RECORDED INFORMATION
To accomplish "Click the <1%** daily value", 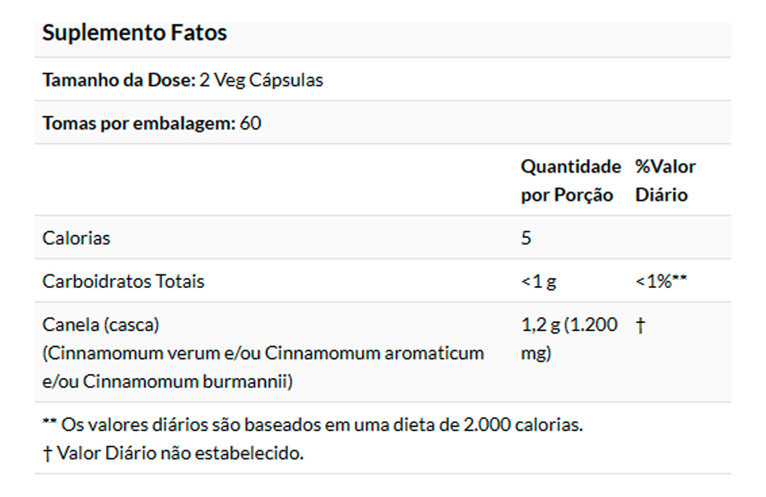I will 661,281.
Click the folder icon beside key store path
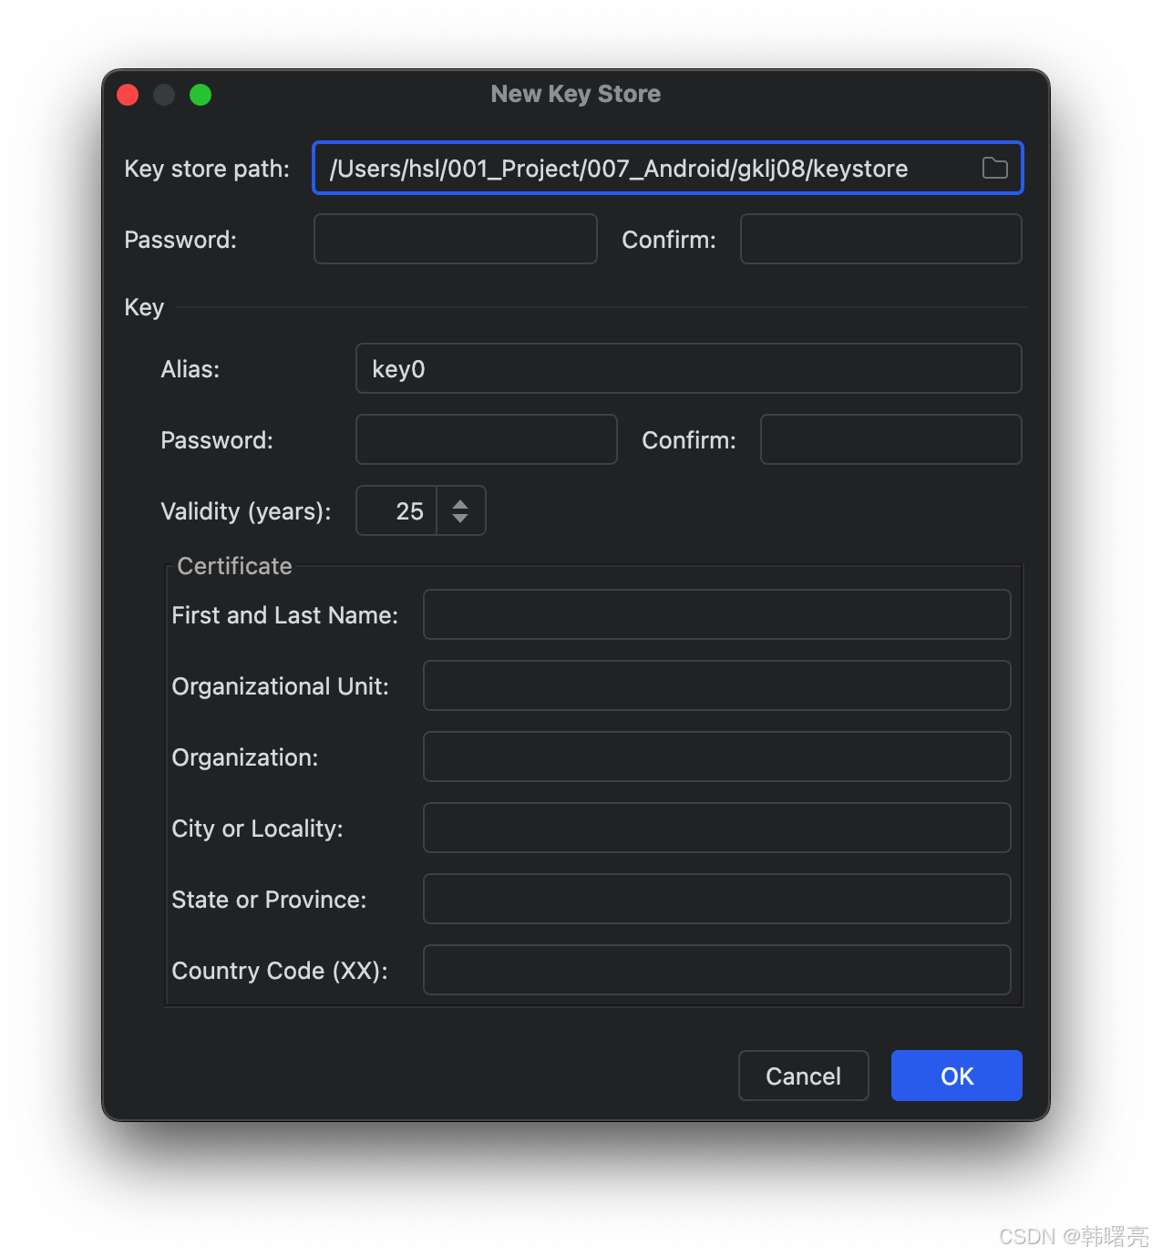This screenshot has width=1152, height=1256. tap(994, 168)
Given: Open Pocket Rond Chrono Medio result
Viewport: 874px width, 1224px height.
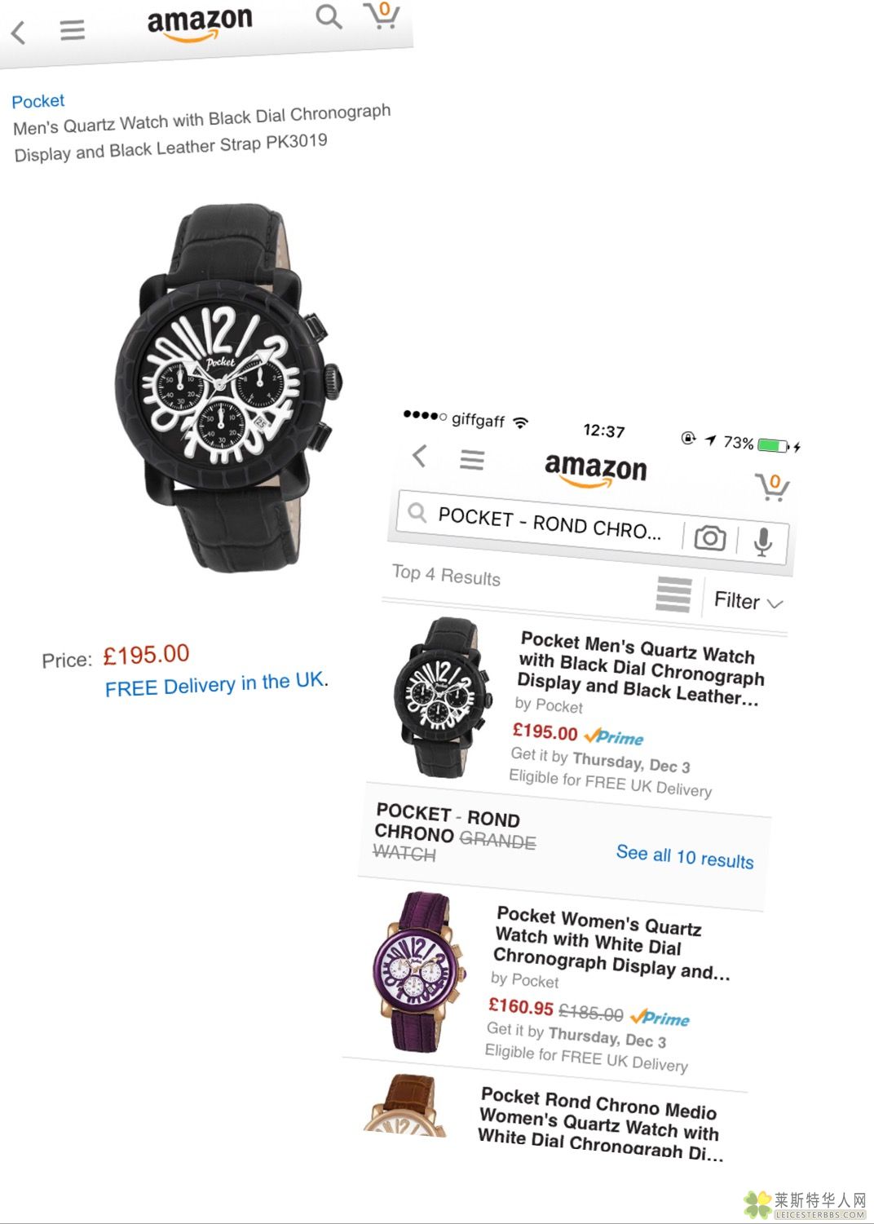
* * *
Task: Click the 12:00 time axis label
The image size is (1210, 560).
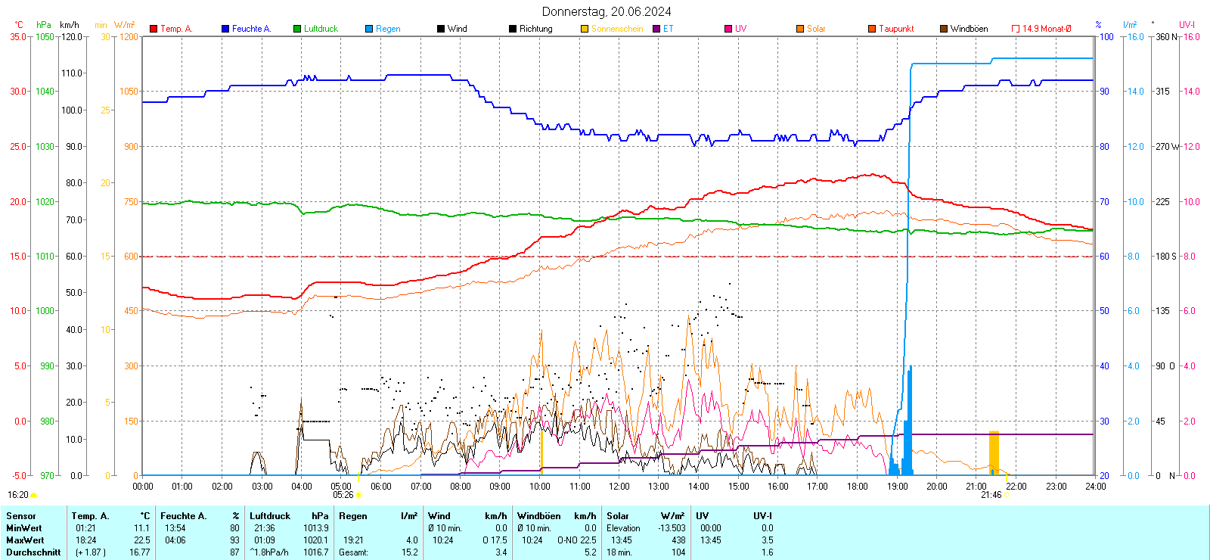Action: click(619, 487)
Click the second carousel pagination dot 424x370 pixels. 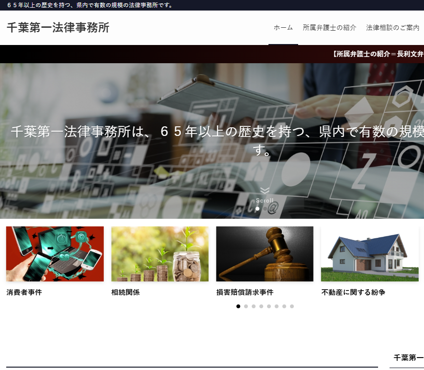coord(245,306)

TASK
Among the entries above, copy exactly only the lines starting with the one containing "Given: Open Pocket Rond Chrono Medio result" and going through the one containing "Viewport: 874px width, 1224px height.", both ends included.

ANSWER SPACE
Given: Open Pocket Rond Chrono Medio result
Viewport: 874px width, 1224px height.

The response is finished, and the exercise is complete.